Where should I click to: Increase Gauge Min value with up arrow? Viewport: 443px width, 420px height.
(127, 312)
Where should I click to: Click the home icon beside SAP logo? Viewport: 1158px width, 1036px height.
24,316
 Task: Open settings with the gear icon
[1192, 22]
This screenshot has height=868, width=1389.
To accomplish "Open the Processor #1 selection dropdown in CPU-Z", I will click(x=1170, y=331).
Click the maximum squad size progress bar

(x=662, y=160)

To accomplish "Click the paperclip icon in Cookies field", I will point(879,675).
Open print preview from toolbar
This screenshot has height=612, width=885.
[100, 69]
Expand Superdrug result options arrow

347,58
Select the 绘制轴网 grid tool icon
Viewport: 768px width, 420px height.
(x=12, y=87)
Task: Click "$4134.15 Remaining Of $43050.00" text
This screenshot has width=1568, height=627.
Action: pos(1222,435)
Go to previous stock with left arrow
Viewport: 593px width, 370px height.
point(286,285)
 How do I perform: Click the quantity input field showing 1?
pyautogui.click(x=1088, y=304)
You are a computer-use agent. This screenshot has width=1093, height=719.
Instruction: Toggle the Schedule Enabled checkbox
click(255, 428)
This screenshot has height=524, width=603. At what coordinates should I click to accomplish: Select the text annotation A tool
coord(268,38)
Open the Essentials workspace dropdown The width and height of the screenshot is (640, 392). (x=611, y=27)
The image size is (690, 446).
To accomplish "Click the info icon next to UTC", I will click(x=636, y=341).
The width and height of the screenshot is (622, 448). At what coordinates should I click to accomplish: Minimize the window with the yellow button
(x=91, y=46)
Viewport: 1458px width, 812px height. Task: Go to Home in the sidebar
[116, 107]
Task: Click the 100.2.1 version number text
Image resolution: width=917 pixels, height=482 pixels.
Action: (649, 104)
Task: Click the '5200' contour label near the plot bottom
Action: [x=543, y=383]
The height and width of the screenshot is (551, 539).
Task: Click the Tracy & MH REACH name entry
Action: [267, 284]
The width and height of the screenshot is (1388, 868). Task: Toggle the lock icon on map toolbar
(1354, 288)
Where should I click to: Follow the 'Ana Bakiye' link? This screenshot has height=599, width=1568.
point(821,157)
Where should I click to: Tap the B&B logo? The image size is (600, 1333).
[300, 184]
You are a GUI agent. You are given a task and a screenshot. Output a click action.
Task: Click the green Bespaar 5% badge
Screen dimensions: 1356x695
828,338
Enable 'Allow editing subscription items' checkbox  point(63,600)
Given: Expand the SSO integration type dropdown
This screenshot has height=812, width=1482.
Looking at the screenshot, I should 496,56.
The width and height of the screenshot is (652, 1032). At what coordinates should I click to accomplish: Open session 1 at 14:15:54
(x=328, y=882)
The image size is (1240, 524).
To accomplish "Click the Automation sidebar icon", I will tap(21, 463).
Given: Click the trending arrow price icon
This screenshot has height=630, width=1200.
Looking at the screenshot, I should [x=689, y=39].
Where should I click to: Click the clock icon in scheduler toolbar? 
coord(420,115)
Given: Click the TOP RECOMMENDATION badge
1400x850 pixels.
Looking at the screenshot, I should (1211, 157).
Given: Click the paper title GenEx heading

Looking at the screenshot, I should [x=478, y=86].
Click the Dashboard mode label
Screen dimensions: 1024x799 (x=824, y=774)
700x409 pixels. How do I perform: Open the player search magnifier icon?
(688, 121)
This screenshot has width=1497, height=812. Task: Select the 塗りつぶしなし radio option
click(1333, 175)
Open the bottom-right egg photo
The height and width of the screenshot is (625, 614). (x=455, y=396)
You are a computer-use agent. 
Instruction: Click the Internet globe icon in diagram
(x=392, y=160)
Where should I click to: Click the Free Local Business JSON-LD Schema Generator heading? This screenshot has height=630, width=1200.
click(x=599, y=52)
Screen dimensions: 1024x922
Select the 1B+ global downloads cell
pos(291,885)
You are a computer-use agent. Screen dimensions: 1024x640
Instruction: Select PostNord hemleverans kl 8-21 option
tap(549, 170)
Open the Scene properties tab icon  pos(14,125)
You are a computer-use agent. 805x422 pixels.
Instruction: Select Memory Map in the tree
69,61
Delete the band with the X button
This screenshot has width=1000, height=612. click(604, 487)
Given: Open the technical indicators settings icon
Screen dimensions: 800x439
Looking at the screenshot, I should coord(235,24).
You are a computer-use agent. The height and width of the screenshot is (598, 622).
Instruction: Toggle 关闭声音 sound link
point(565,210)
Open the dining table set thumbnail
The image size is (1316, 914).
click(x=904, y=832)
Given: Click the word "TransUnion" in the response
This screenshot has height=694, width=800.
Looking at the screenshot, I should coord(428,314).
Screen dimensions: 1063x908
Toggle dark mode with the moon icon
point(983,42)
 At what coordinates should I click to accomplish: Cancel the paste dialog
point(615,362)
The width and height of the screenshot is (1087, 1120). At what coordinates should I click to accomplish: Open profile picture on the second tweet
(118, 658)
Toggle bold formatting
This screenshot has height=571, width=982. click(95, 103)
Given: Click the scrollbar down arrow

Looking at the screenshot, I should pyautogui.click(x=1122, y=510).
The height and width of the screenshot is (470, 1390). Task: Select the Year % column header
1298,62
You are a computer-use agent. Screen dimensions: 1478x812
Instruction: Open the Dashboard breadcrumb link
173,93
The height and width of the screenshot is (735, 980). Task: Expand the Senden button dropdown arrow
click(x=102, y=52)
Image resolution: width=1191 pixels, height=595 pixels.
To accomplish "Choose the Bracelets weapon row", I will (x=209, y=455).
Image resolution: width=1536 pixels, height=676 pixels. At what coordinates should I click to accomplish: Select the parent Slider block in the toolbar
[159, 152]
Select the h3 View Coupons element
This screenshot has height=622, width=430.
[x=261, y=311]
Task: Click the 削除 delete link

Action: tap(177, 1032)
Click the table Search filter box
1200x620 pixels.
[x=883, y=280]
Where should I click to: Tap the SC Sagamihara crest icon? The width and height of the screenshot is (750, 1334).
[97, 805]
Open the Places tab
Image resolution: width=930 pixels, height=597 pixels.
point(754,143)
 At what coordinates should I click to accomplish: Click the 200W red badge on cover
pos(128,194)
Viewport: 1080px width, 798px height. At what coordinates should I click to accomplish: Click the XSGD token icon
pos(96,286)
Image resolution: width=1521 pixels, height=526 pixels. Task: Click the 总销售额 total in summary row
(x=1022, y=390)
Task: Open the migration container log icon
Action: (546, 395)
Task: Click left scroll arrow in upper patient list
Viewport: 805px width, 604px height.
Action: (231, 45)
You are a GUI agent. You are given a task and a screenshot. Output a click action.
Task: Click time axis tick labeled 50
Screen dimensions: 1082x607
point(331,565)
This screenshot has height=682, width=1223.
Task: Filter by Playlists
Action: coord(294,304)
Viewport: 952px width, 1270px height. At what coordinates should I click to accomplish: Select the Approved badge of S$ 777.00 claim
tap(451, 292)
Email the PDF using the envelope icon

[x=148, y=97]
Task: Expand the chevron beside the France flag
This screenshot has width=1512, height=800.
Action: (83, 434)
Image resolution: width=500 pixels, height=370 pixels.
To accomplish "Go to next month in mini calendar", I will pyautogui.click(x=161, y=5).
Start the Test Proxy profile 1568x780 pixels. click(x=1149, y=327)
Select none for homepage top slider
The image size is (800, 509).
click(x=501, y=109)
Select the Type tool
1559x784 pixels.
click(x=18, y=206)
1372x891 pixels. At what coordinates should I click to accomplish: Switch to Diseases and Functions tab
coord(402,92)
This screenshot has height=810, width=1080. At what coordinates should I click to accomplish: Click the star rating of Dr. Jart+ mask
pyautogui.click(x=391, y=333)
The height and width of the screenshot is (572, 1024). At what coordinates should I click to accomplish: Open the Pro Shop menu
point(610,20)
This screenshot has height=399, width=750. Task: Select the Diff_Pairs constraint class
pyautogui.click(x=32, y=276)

Prompt: Stop after the line containing "This screenshot has height=868, width=1389.": print exactly the lines from the start of the entries above up to it, that line included.

Exercise answer:
Where should I click to: Increase Gauge Min value with up arrow? Viewport: 443px width, 420px height.
(127, 312)
Where should I click to: Click the home icon beside SAP logo? Viewport: 1158px width, 1036px height.
24,316
 Task: Open settings with the gear icon
[1192, 22]
This screenshot has height=868, width=1389.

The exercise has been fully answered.